Where would I go from here to prove the rest?

Thanks for the help

## Answers and Replies

expand the RHS, and see if they were equal

matt grime
Science Advisor
Homework Helper
Learn summation convention as that's how you ought to prove this result, otherwise it's just messy.

dextercioby
Science Advisor
Homework Helper
matt grime said:
Learn summation convention as that's how you ought to prove this result, otherwise it's just messy.
Yeah,use cartesian tensors.And Levi-Civita (cartesian) tensor.This is ugly.

:yuck:

Daniel.

matt grime
Science Advisor
Homework Helper
Not sure about the neccesity to learn about tensors as such since I could do this question, with summation convention, well before I knew what a tensor was.
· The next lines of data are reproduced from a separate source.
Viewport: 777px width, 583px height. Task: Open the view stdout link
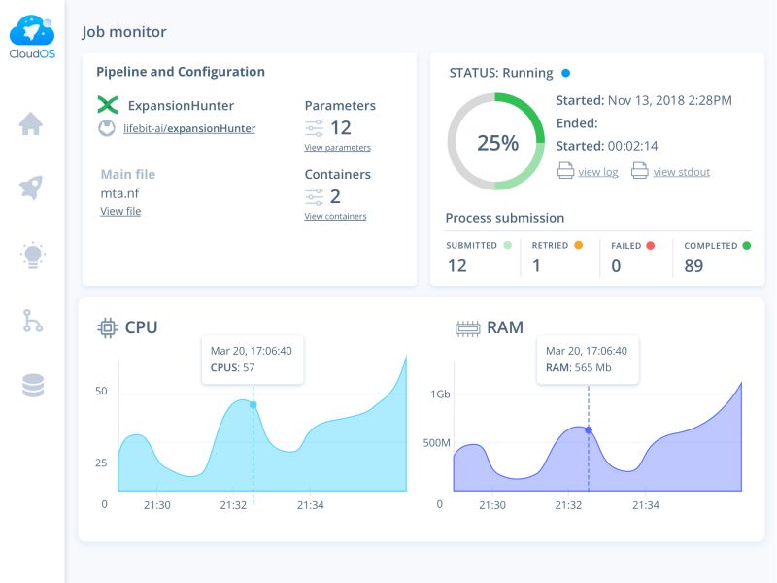[x=682, y=172]

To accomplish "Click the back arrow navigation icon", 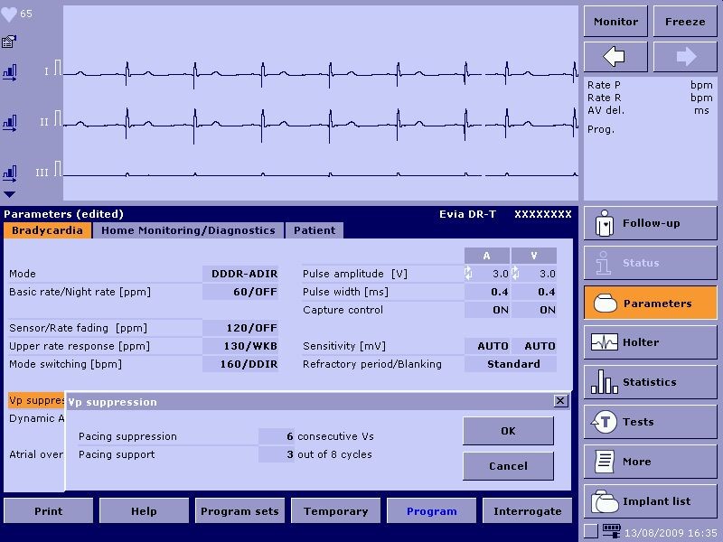I will (x=615, y=57).
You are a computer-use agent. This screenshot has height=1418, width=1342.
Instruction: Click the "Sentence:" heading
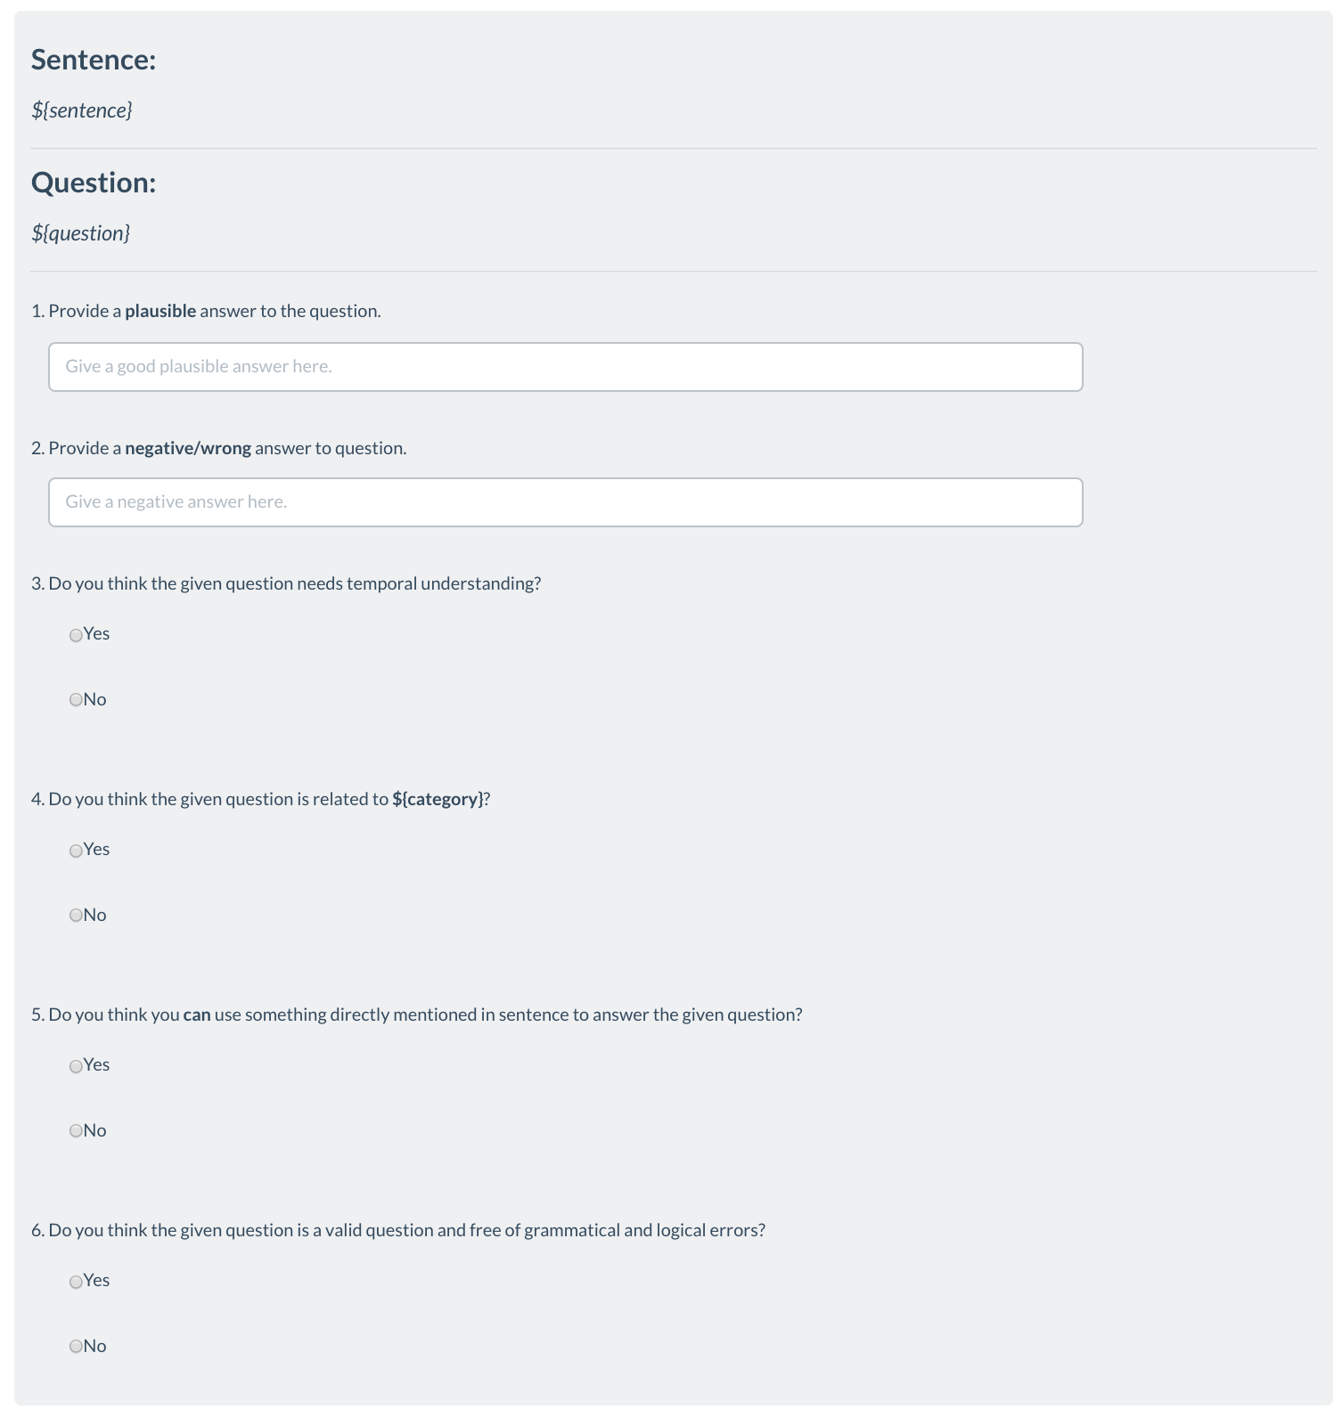(x=94, y=60)
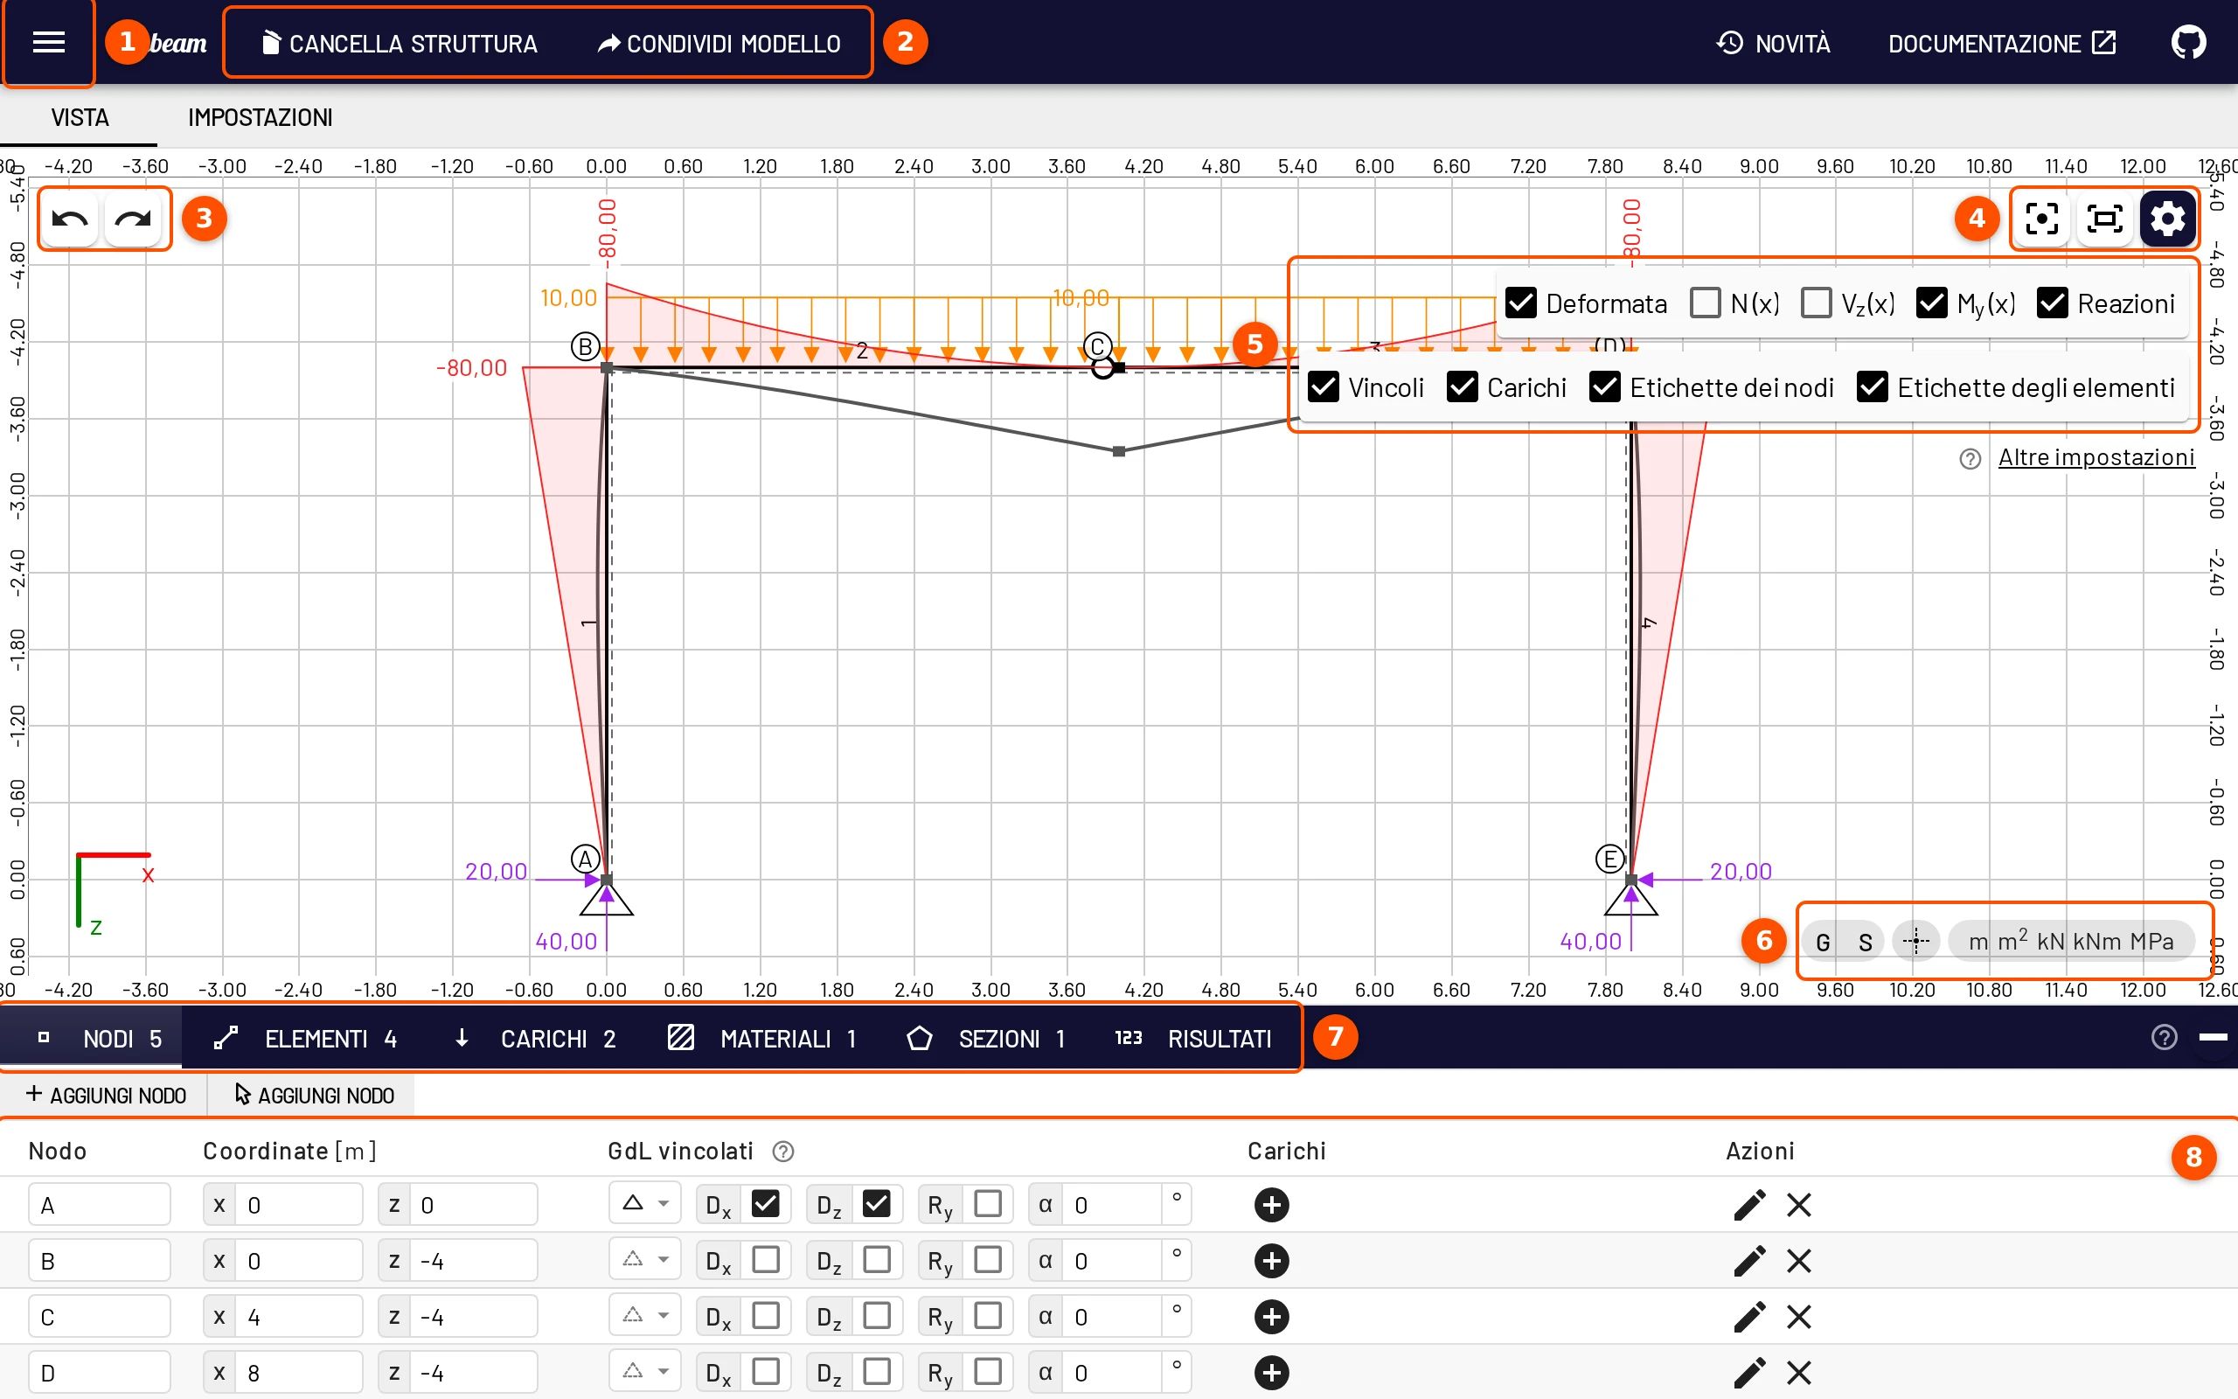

Admittedly the things involved are tensors, but there's no need to know this (I mean, we aren't even transforming anything).

Dr Transport
Science Advisor
Gold Member
$$\epsilon_{ijk}\epsilon_{lmn}= \left[ \begin{array}{ccc} \delta_{il} & \delta_{im} & \delta_{in} \\ \delta_{jl} & \delta_{jm} & \delta_{jn} \\ \delta_{kl} & \delta_{km} & \delta_{kn} \\ \end{array} \right]$$

is the product of Levi-Civita tensors. Using this and
$$\vec{a} \cross \vec{b} = \epsilon_{ijk}a_{i}b_{j}$$ and
$$\vec{a} \cdot \vec{b} = a_{i}b_{i}$$

you should be able to prove any vector identity. I relearned this technique one week when it was really boring at work a couple of years ago.